Issue 18

Image Credits: Anivratha Baggunji

As some of us unlock our doors and shake off the moss, our friends in other parts of the world are going back into hiding. Some others are replacing their kitchen aprons with cardboard placards and marching the streets. I’m sure our parents wish we were protesting outside too, at least it would get us out of their hair. Closer to home, the first unlock phase hasn’t even ended yet and masks are dropping and confirmed cases are rising.

As we uncomfortably settle into this ‘new normal’, a semester has gone by at WCFA, and there’s no doubt that we all want to get back on campus faster that you can say COVID-19. If you’ve been a bit out of the loop with the happenings in studios across the semester- not to worry. Catch a glimpse of what went on in design studios in our design spread.

In remembrance of the good ol’days when getting an education was about pass or fail and you didn’t have to take your boria bistar onto the terrace for better connectivity, Shreyas Baindur and Sayema Syed write about backlogs and the dilemmas attached, in their pieces, The Burden of Backlogs and Below 50%.

While for some, this lockdown may have been productive, there are many of us who are struggling with mental health issues and find it hard to cope. Take a look at Blue Feelings, where Aliptha Govindu Reddy illustrates what it means to ‘get the blues’ and how to deal with one’s feelings.

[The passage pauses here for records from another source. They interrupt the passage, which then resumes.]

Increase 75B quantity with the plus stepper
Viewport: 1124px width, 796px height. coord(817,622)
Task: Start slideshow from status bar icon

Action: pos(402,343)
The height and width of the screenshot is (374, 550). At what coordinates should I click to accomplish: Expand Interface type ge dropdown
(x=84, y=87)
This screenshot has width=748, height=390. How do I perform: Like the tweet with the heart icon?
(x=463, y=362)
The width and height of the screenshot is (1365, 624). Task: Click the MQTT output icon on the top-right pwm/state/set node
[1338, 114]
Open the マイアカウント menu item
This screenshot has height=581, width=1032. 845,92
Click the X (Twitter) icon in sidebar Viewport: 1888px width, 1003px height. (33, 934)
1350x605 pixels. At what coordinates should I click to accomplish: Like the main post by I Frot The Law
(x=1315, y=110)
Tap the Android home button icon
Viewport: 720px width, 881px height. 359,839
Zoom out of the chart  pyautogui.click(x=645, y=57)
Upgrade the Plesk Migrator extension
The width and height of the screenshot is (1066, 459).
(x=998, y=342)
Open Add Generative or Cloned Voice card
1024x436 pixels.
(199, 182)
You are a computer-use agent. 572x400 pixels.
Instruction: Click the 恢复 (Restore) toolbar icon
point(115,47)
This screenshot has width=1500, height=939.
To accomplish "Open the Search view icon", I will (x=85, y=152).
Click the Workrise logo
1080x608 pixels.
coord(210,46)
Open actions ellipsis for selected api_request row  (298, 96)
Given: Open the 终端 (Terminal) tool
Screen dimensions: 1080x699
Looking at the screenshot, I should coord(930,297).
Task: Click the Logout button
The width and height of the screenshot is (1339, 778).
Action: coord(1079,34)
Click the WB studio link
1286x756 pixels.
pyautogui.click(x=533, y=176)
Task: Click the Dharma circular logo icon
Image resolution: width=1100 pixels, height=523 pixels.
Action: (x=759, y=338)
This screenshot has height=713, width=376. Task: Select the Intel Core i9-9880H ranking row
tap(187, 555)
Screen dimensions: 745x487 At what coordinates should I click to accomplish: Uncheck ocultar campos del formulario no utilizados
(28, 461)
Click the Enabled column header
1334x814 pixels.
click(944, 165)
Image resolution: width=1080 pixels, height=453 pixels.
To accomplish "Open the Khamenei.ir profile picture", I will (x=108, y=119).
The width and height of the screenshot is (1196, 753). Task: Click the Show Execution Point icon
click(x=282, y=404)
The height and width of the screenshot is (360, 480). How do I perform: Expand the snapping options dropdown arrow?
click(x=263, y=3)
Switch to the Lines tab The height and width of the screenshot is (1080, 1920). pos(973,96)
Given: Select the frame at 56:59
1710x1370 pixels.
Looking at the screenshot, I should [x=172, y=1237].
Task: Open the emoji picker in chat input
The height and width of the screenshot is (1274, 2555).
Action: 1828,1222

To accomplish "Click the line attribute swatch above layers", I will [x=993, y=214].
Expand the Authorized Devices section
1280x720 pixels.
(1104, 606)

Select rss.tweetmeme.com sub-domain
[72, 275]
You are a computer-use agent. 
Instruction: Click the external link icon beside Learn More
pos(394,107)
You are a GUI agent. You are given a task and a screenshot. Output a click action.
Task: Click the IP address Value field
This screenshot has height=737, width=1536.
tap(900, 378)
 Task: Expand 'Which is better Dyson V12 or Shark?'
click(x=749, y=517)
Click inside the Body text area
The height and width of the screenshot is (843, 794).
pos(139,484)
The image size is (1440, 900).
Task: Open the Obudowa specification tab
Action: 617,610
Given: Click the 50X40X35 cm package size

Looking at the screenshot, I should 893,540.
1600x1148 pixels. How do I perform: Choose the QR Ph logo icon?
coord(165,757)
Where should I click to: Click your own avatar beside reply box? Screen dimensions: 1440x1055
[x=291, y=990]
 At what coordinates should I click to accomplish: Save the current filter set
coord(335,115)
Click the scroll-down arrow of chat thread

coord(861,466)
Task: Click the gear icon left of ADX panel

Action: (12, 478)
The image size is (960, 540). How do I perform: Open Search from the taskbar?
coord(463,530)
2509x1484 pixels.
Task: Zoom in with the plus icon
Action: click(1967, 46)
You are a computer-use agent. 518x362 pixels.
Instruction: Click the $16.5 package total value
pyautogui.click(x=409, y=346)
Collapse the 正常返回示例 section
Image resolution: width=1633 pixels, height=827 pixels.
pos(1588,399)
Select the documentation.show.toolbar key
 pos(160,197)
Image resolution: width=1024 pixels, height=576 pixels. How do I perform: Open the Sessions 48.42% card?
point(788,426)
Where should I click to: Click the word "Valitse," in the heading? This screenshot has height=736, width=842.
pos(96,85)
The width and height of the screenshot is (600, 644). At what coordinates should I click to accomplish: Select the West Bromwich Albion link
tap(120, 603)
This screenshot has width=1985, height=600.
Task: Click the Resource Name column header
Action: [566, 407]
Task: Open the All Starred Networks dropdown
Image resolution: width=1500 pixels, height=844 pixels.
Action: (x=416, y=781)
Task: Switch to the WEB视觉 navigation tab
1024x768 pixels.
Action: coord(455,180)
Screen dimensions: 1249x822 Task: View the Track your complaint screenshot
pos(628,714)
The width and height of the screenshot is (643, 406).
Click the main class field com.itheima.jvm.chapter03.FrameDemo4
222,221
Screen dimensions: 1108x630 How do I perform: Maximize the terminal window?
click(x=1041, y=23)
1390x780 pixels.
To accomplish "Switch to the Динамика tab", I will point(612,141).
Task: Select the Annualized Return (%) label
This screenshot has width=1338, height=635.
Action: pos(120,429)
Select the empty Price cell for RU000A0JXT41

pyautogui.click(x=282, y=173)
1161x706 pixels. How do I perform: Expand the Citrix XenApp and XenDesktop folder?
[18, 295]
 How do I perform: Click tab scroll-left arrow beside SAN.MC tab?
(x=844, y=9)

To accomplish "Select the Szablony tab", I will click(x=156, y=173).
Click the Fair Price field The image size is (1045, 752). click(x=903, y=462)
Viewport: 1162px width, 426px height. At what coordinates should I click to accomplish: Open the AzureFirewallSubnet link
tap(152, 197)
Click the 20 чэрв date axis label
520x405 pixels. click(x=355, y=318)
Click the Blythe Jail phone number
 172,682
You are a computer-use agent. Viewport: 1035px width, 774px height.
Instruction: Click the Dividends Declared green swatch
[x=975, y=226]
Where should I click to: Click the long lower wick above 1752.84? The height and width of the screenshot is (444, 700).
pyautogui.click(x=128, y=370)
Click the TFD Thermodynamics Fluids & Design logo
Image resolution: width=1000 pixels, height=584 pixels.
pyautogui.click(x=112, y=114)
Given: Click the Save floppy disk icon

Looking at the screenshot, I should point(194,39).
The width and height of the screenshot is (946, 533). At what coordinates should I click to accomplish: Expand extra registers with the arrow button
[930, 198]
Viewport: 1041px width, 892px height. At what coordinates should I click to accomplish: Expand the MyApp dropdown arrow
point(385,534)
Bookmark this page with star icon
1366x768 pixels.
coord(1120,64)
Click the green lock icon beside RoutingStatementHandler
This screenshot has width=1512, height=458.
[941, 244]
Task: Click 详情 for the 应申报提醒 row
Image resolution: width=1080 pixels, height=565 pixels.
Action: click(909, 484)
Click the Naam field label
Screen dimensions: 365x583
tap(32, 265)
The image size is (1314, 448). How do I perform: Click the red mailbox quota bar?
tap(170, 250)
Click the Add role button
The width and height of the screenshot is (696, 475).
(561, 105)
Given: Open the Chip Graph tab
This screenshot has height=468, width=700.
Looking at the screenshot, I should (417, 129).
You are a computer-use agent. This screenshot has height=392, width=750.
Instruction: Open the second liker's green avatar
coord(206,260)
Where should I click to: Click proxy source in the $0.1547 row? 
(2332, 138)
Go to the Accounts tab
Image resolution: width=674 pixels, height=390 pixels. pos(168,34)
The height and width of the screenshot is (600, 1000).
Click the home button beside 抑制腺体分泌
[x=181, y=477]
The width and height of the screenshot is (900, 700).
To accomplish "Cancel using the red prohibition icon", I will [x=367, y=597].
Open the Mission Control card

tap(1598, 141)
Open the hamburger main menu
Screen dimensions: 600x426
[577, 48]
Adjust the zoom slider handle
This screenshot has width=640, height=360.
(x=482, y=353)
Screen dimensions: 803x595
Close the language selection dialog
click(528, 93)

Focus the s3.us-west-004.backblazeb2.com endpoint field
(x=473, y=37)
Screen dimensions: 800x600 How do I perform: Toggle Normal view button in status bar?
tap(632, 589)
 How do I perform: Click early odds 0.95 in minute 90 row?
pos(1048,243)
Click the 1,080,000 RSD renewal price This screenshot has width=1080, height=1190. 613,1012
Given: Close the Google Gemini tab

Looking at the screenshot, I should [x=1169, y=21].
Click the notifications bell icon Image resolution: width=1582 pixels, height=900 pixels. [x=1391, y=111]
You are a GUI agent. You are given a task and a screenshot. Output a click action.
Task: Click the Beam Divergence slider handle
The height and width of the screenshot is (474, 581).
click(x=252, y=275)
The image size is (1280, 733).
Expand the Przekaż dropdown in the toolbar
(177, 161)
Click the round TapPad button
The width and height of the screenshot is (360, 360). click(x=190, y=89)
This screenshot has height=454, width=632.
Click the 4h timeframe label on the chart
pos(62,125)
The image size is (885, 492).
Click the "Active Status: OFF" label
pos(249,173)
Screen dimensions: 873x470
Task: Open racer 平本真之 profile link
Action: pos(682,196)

Learning on zoom is strange, isn’t it? But does learning only have to happen in a class? Samyukta Nagaraj explores the different facets of learning and how it forms communities in ‘Learning as a window to connectedness’. If you haven’t gotten screen fatigue yet, head to our reviews section to see what’s the latest in movies.

We also asked you what you thought about this ‘zoom semester’. Was it good? Bad? Forget-and-bury-it-in-a-black-hole ugly? Check out all the responses on our polls page. Courtyard is here to connect us, especially in this time of disconnection; to give us our voices and our space. We may not be able to sit together in our courtyard on campus, but this Courtyard is here. It listens, it retains and it transmits- just like it’s physical counterpart.